PURPOSE: Infection and malignancy represent two common complications after solid organ transplantation, which are often characterized by poorly specific clinical symptomatology. Herein, we have evaluated the role of 18F-fluoro-2-deoxy-D-glucose (FDG) positron emission tomography/computed tomography (PET/CT) in this clinical setting. METHODS: Fifty-eight consecutive patients who underwent FDG PET/CT after kidney, lung or heart transplantation were included in this retrospective analysis. Twelve patients underwent FDG PET/CT to strengthen or confirm a diagnostic suspicion of malignancies.

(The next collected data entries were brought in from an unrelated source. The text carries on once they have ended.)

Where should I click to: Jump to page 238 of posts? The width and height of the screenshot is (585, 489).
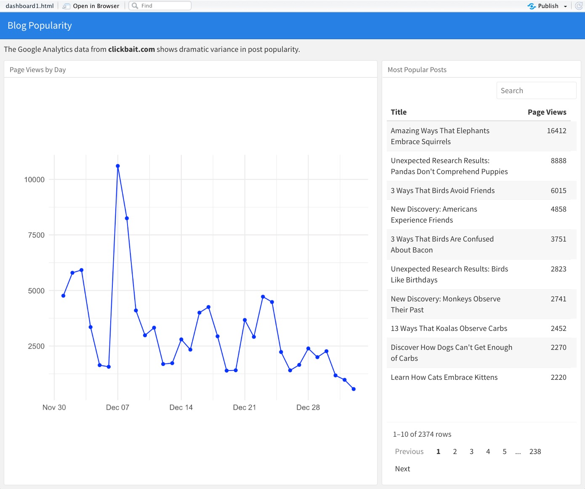coord(535,451)
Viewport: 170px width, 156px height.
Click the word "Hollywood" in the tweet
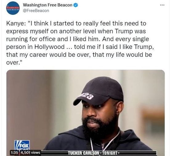(50, 47)
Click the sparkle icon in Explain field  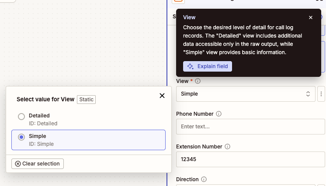coord(190,66)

The remaining 46 patients presented with unexplained inflammatory syndrome, fever of unknown origin (FUO), CMV or EBV seroconversion during post-transplant follow-up without conclusive conventional imaging. FDG PET/CT results were compared to histology or to the finding obtained during a clinical/imaging follow-up period of at least 6 months after PET/CT study. RESULTS: Positive FDG PET/CT results were obtained in 18 (31 %) patients. In the remaining 40 (69 %) cases, FDG PET/CT was negative, showing exclusively a physiological radiotracer distribution. On the basis of a patient-based analysis, FDG PET/CT's sensitivity, specificity, PPV and NPV were respectively 78 %, 90 %, 78 % and 90 %, with a global accuracy of 86 %. FDG PET/CT was true positive in 14 patients with bacterial pneumonias (n = 4), pulmonary fungal infection (n = 1), histoplasmosis (n = 1), cutaneous abscess (n = 1), inflammatory disorder (sacroiliitis) (n = 1), lymphoma (n = 3) and NSCLC (n = 3). On the other hand, FDG PET/CT failed to detect lung bronchoalveolar adenocarcinoma, septicemia, endocarditis and graft-versus-host disease (GVHD), respectively, in four patients. FDG PET/CT contributed to adjusting the patient therapeutic strategy in 40 % of cases. CONCLUSIONS: FDG PET/CT emerges as a valuable technique to manage complications in the post-transplantation period. FDG PET/CT should be considered in patients with severe unexplained inflammatory syndrome or FUO and inconclusive conventional imaging or to discriminate active from silent lesions previously detected by conventional imaging particularly when malignancy is suspected.